A small feature release: 

  • Collections now have access to a 'Gallery' template option, which displays child objects as a thumbnail grid below the description. This allows you to use collections to generate an 'article + gallery' pattern for (say) events or travel articles, or can be used as an alternative display format for publications catalogues etc.

A small feature release and polish. The shiny new things are:

  • CSS grid themes: Several new themes are available based on native CSS grid, which removes Bootstrap as a dependency. This makes them both simpler and more lightweight. They are also more refined and precise in terms of spacing and layout. The new themes are Tide (teal), Sand and Sea (blue), Kelp (olive-amber), Canyon (rust stained) and Pond (green). The themes feature a 'night mode' toggle and use image source sets to ensure that thumbnails are crisp when displayed at different resolutions or on high resolution screens.
  • Block template overrides: Copy the internal block templates from modules into the relevant theme/blocks directory and customise them however you like, (eg. copy yourmodule/Block/some-template.html to themes/yourtheme/blocks/some-template.html). The versions internal to the modules provide safe defaults if theme-specific versions are not available.
  • Pagination control has been extracted from the PHP code and placed in a html template.

A small update to simplify / reduce friction during installation:

  • Change index.php to route from request path only, independent of scheme and host. This avoids the need to manually configure when deploying behind reverse proxy that handles TLS termination.

A minor update that provides a performance boost, file structure reorganisation and security hardening:

  • Optimise database performance: Indexes have been added, which accelerate queries, improve resilience under load, and further reduce the already small hardware requirements of Tuskfish. The indexes are primarily of benefit to sites with large content loads.
  • Modularity has been improved so that new modules can be dropped in or ripped out without modifying other code, which will simplify future development.
  • The SMTP password is now encrypted at rest.

A minor feature and security hardening release:

  • Add SMTP support via PHPMailer.
  • Add TFISH_EMAIL_URL constant to config.php.
  • Proactive security hardening pass based on sweep by Claude Opus 4.6.

A minor patch to fix a bug in collection pagination.
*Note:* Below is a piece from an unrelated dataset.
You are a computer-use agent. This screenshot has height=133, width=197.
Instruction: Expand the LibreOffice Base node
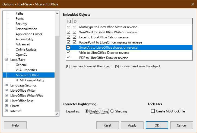click(7, 101)

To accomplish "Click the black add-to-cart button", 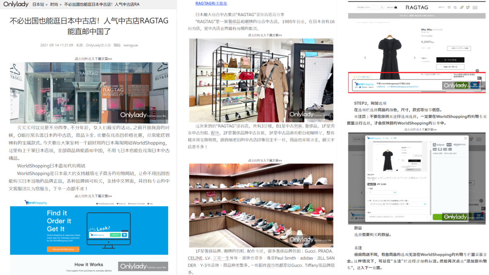I will tap(450, 60).
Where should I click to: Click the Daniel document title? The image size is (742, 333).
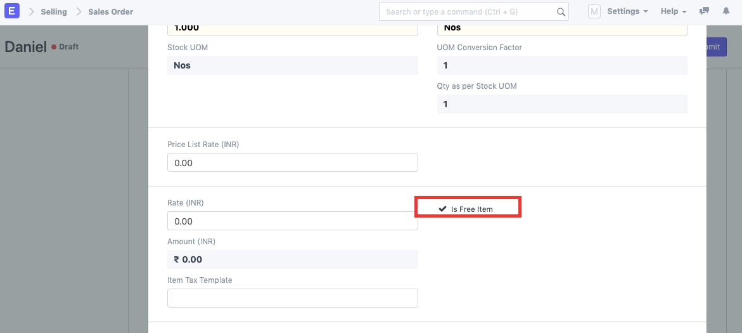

A minor maintenance release to harden the WebAuthn service class.

A minor patch:

Tighten access-control-origin header, close open redirects, improve validation and add resource limits to JS.

Tuskfish CMS now supports login with Windows Hello, Touch ID, Face ID, iOS and Android devices, and hardware security keys like the Yubikey. This is implemented as a second factor after password check for two-factor authentication (2FA) login security.

Users can register and revoke their 2FA credentials by visiting Preferences => Two-Factor Authentication in the Admin panel. Registration of a credential only takes a few seconds. Once a credential is registered, two-factor login becomes mandatory, so it is a good idea to register more than one device to avoid lock out. Users can revert to simple password login by revoking all their 2FA credentials.

Technically this is an implementation of the FIDO 2 / WebAuthn standards. Users register passkeys from platform authenticators (Hello, Touch ID etc) or hardware security keys (CTAP2 authenticators). Credentials are public-key based and origin-bound; no shared secrets are stored.

Minor bugfixes:

Reverted cache writes to avoid use of remove(), as this function is normally disabled in php.ini; tidied cached file names (prevent param separator being used on first param); fixed bug in gallery logic that prevented dynamic changes in columns to suit display width.